Work required:
From the records below, copy out each line that has the word "agent".

Data listing:
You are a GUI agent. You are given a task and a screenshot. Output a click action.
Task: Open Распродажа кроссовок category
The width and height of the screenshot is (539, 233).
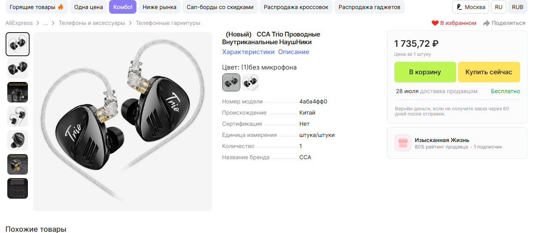tap(296, 7)
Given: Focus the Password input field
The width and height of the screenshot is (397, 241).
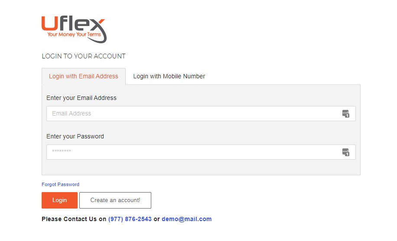Looking at the screenshot, I should [x=201, y=152].
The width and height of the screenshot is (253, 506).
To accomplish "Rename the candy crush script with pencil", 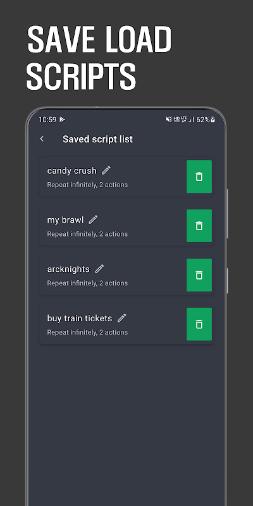I will coord(106,170).
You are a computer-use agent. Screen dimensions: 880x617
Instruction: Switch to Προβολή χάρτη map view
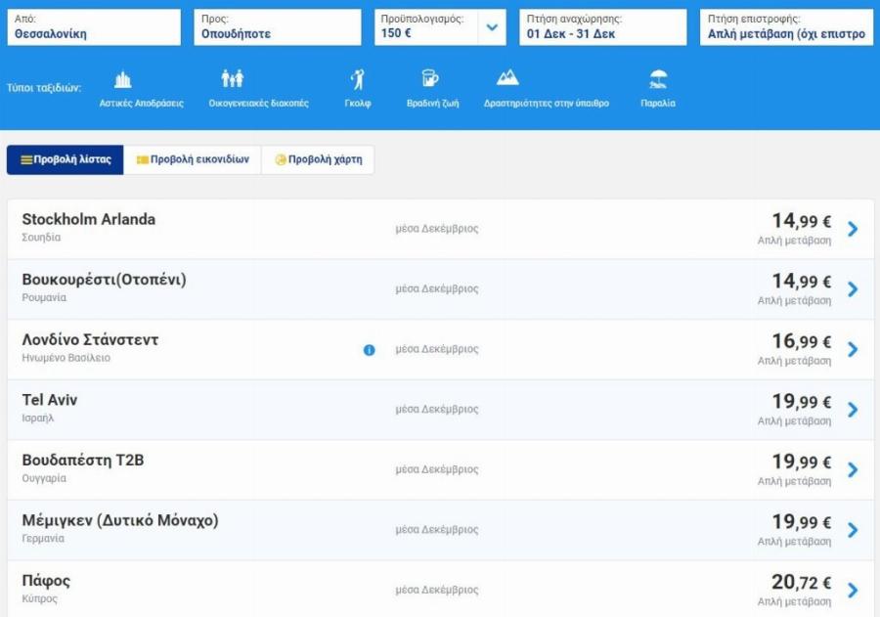click(318, 159)
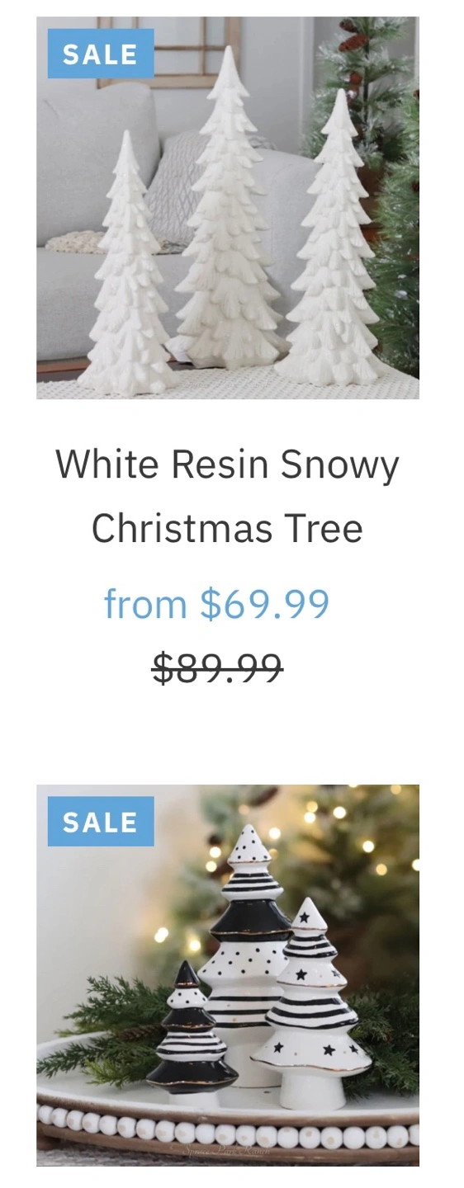Viewport: 464px width, 1188px height.
Task: Open the black and white ceramic trees photo
Action: (228, 975)
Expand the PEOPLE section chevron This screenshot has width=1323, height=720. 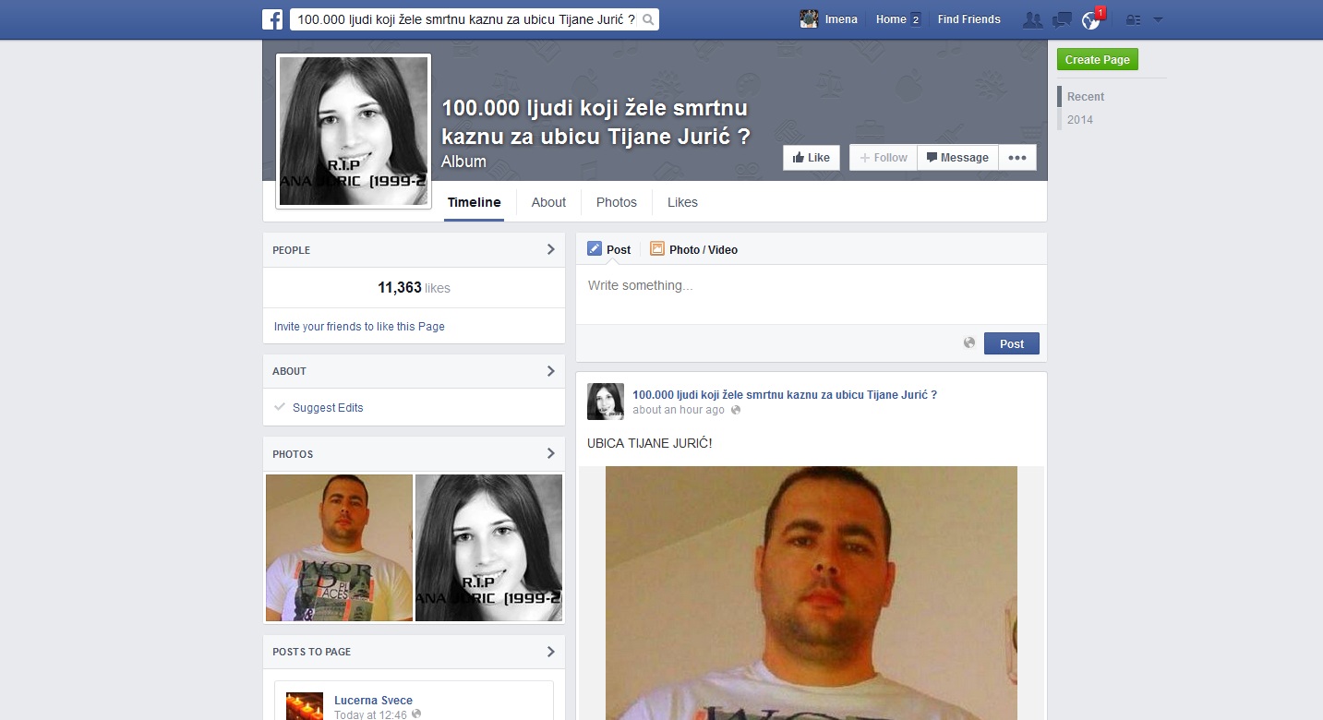550,249
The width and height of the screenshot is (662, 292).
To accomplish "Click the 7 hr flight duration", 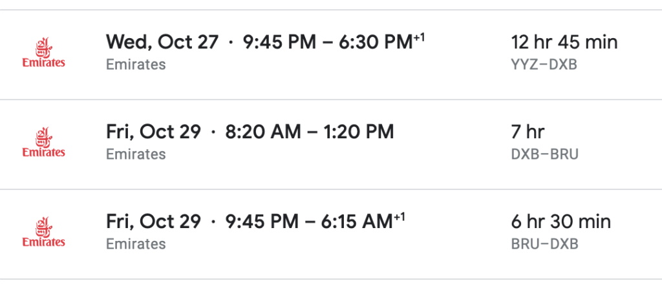I will [x=528, y=132].
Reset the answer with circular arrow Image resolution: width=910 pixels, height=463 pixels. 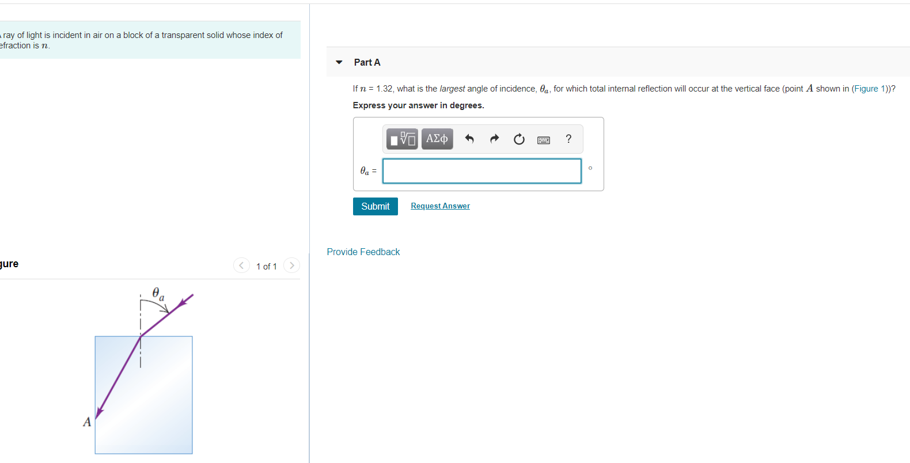(x=519, y=139)
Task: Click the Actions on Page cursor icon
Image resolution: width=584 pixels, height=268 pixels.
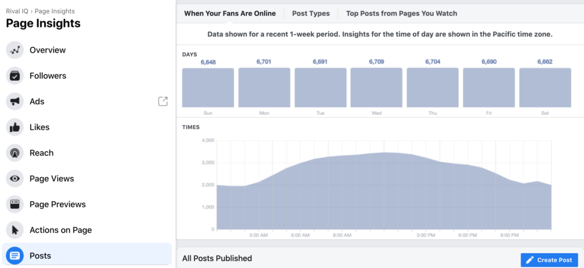Action: [x=15, y=230]
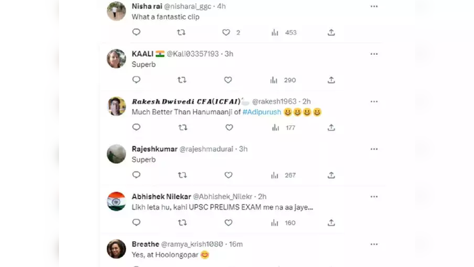
Task: Open more options for Rajeshkumar's tweet
Action: click(x=374, y=149)
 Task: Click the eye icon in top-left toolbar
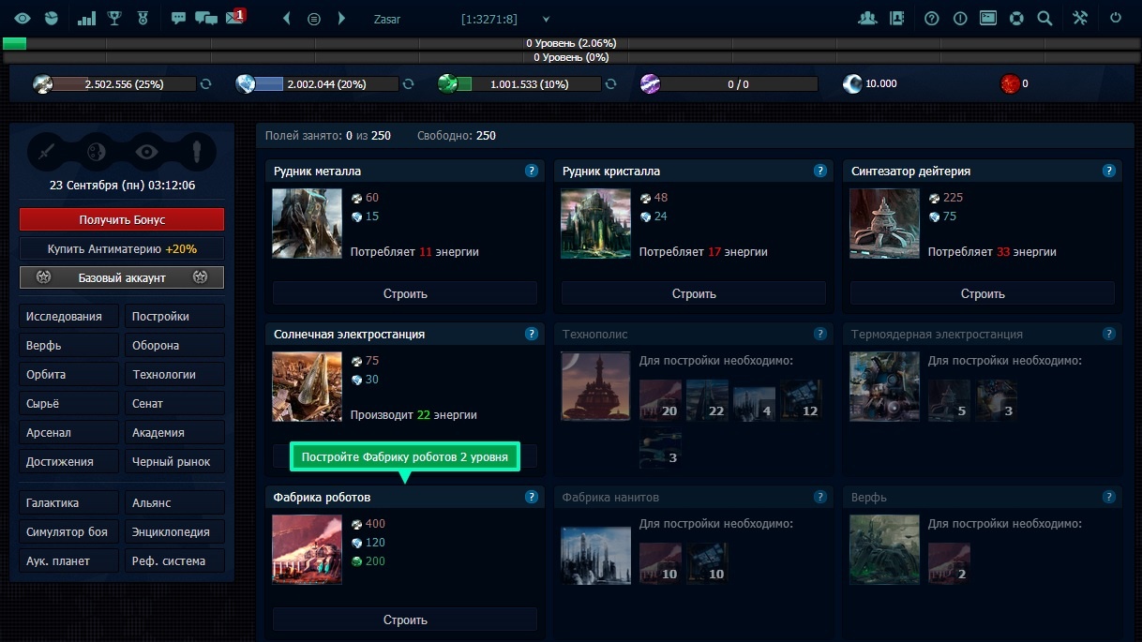[x=23, y=18]
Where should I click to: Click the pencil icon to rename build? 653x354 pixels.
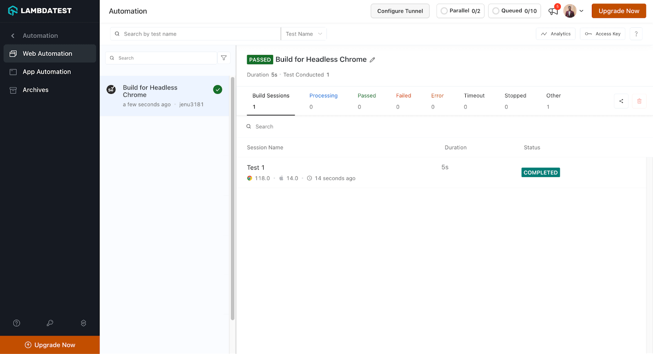[372, 60]
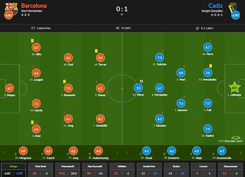This screenshot has width=245, height=177.
Task: Show previous Cadiz substitutes with left chevron
Action: [127, 153]
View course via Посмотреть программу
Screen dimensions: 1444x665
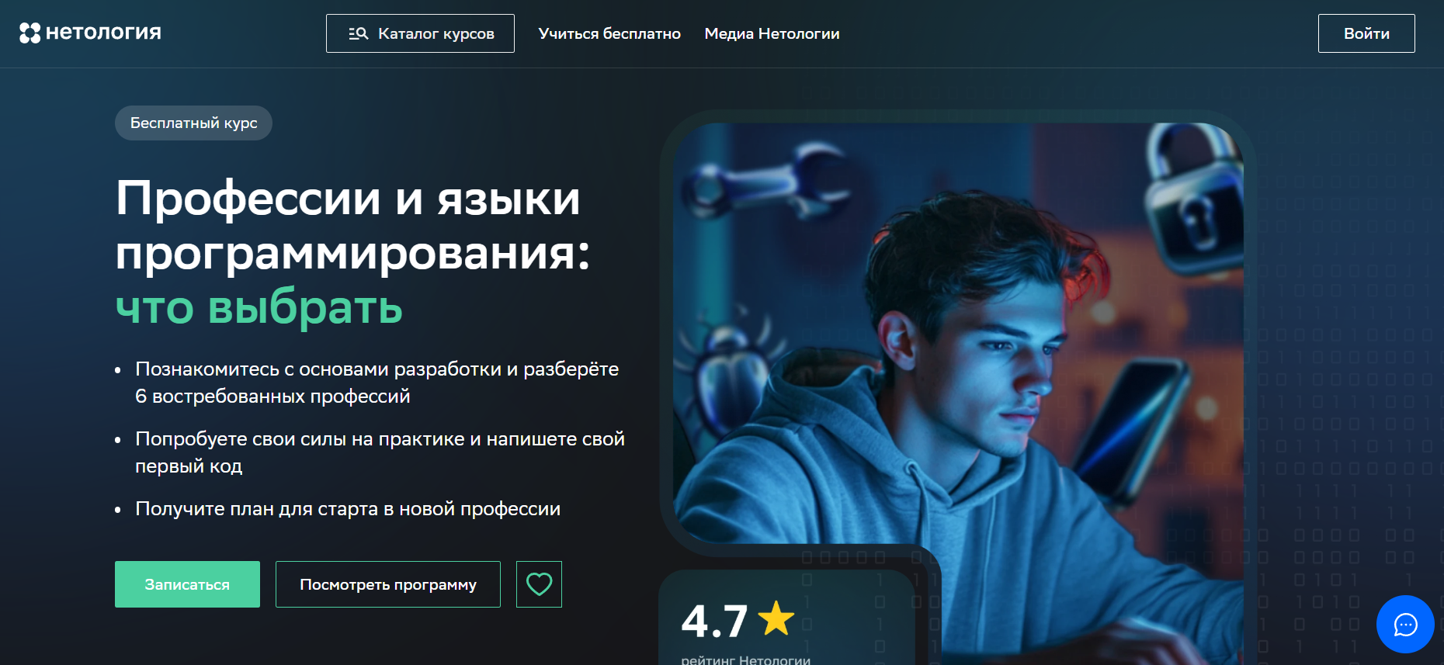(388, 584)
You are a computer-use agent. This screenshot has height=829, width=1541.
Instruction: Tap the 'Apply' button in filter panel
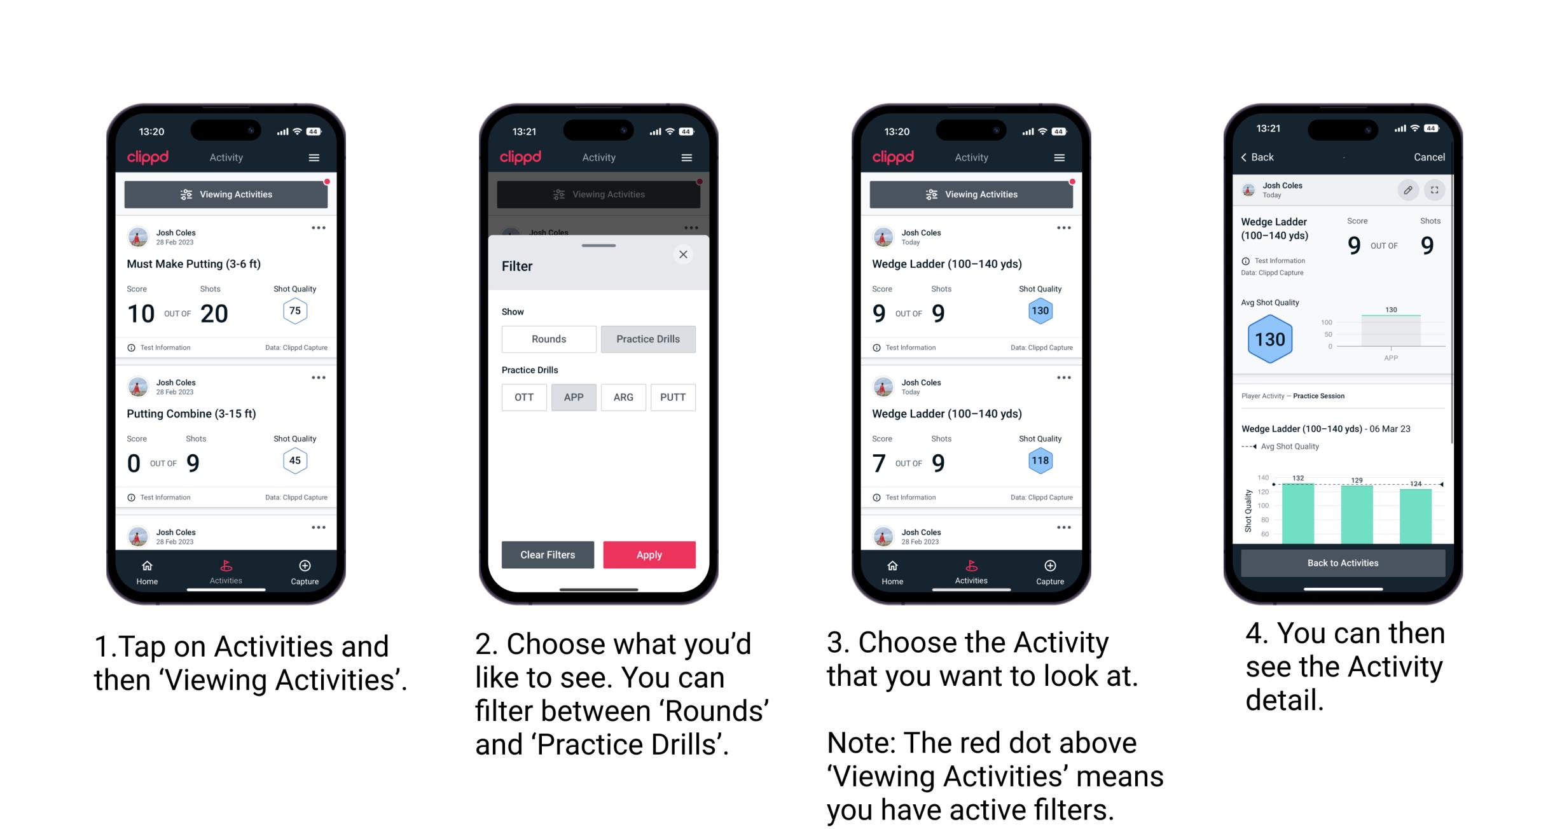click(x=649, y=555)
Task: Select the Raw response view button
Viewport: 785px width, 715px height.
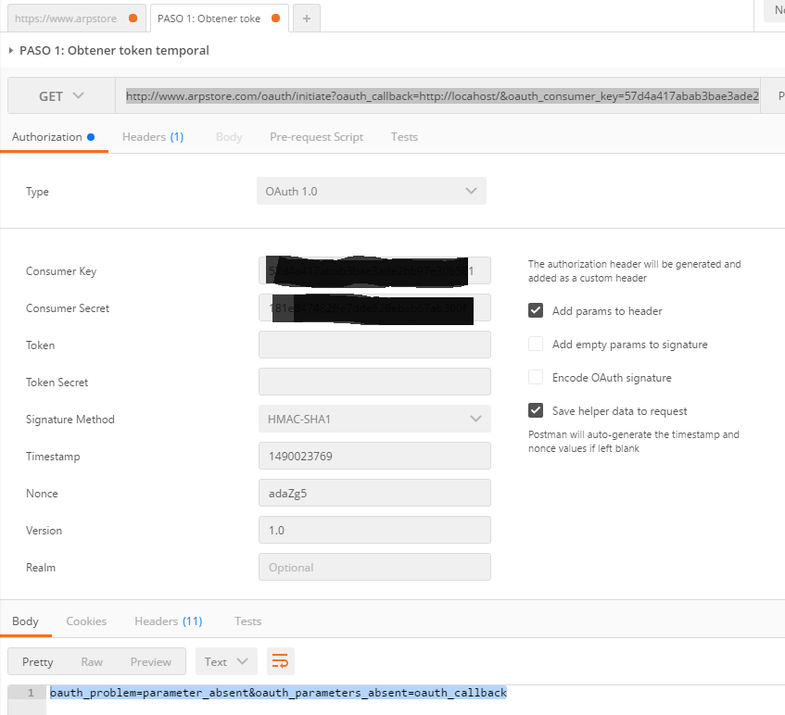Action: coord(92,661)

Solution for this problem:
You are a GUI agent. You are given a task and a screenshot. Output a click action.
You are a computer-use agent. Screen dimensions: 880x617
You are a computer-use agent. This screenshot has height=829, width=1541.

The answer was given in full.